When I worked at Radio Shack these machines were used in the backroom as servers connecting with our point of sale computers at the counter. At night it would modem dial Ft. Worth, TX and it would upload sales data, inventory levels and our collection of names, addresses and phone numbers we gathered when ringing up customers that day. Imagine.... Its 1/2 past closing and after 15 busy redials I am stuck impatiently waiting for the slow upload to complete..and the loss of carrier. No Zmodem recovery. :(
Or worse, you open the store in the morning, rotate the backup tapes, only to find out the tape won't get initialized. Now, you've got to hand write your receipts and the POS terminals are held hostage at the mercy of one stinking backup tape. Happened to me multiple times when I was Shackeled.
32:00 The graphics card you found is most likely based on the Tandy hi-res graphics mode found in the Tandy 1000 TL, TL/2 and others. I have a Tandy 1000 TL/2, and it can do 640x200 with a full 16 colors if the software supports it. Very few games supported it. Planet X3 and Petscii Robots do support this mode. They look amazing!

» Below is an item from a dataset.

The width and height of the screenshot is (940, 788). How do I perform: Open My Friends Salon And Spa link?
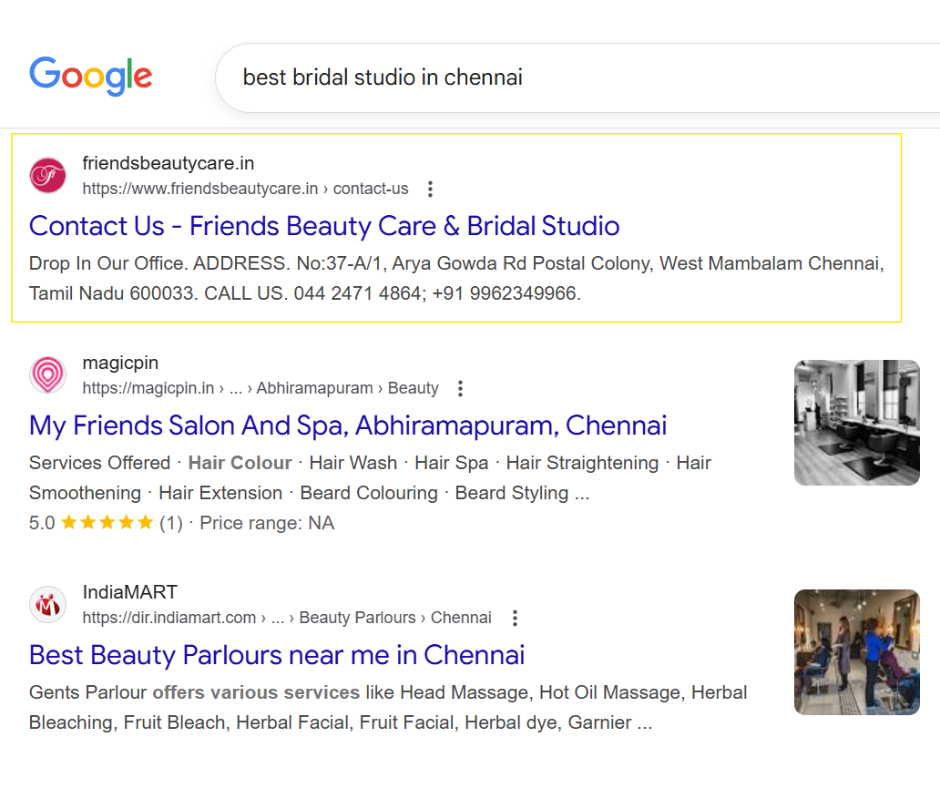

The Tandy 4000 Hurricane PC...lol. I used OS/2 until 1997 and it was apparent IBM wasn't going to support it anymore. I recall Windows was around $250 and I wasn't going to pay that. I ended up picking up a Slackware book that included version 3.5 on cd's. The 3" thick book (I still have it) cost me around $10 clearance rack at Borders. I still use Slackware to this day, I just installed version 15. I remember those Tandy 4000 at Radio Shack, I wanted one pretty bad because I thought I could run OS/2 at blazing speeds. Wow, what a blast from the past.

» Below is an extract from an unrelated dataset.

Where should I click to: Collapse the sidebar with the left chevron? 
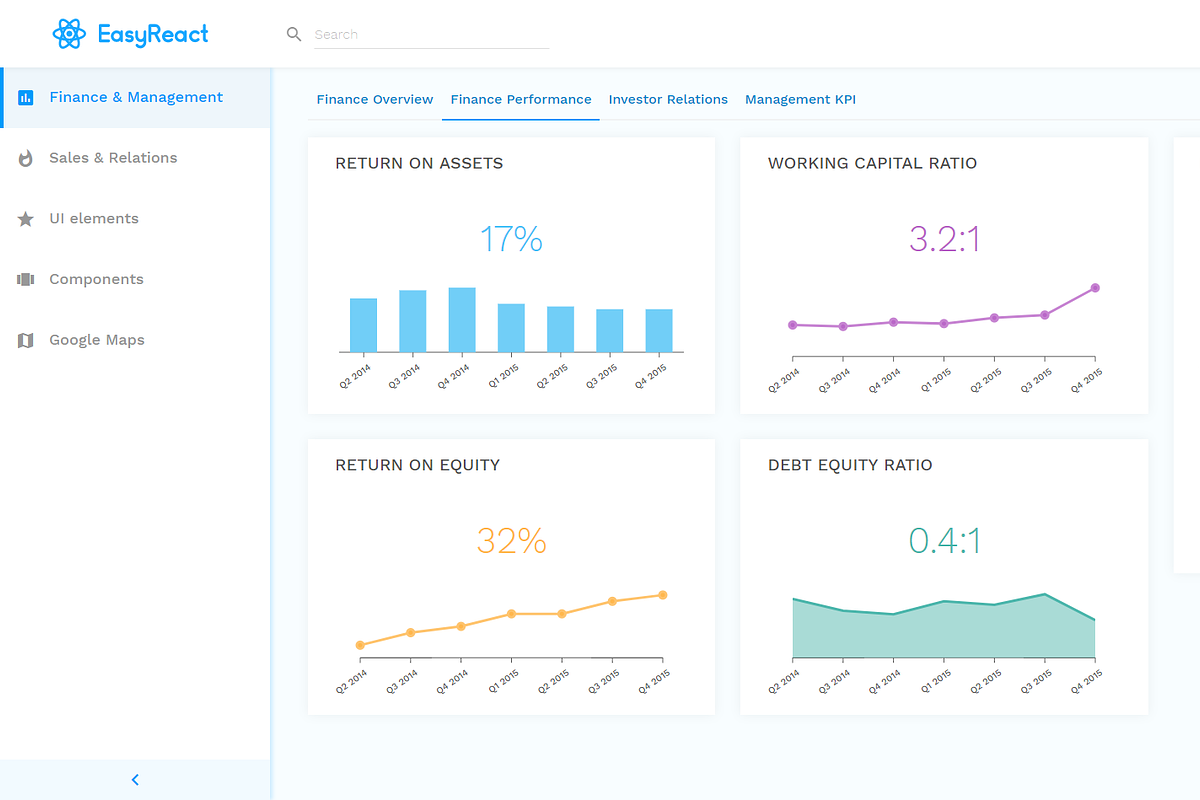pos(135,780)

I legitimately want to see those floppies cleaned and tested as best he can, I feel like it would be interesting to see if by some miracle they’re still usable
The „387 processor socket“ could be actually for the Weitek 1167 math cpu board see marking „W1167“. This could be interesting if the boards works, go for it…

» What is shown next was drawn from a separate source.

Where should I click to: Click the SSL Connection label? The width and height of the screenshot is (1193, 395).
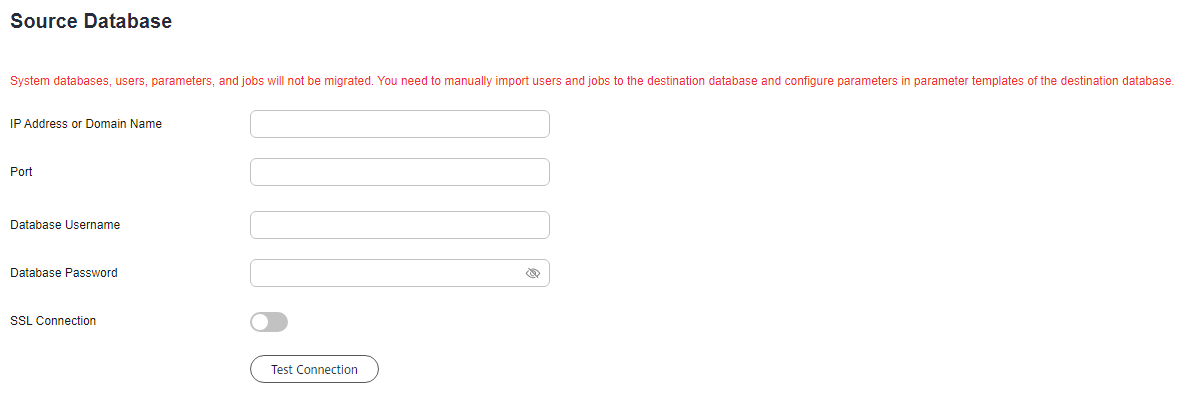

The original Beroulli box external cartridge drive was floppy based, as in it didn't have a rigid HDD platter, it was an 8" floppy. It was called bernouli because of how the head floated the media, using the bernouli principle. This is from memory, so i might be wrong on details. But i am sure it was not a rigid platter system.
43:43 Oh dear, the spindle isn't turning, the piece you're gripping is slipping on the end of the shaft! XD Those bearings are toast! I have fixed some seized head-steppers by disassembly and cleaning. (including some that were that bad!) It's rough for sure, but I've seen worse brought back! Hopefully at least the main-board can be revived.
19:55 you were talking about comparing the 386 to mainframe capabilities. I would think an average desktop or laptop computer produced today on a gigabit or even 100Mb network could outperform a Cray class computer made in the 70s-80s.
The copro socket has a w code silkscreened by it (w1167), the socket is actually for a weitek 1167 copro, not a 80387. A weitek copro was much faster than an 80287/8087 but far less supported as a weitek isn't x87 compatible but it was the only real option for very high performance floating point for early 386 systems as intel was late with the 80387. For best floating point performance and support you needed a 1167 and a 80287 installed at the same time For the case putting it in a pool of rust remover acid would easily get rid of a lot of the rust leaving raw steel needing a protective paint coating. Without a power supply in good condition there would really be no point in trying to do this though.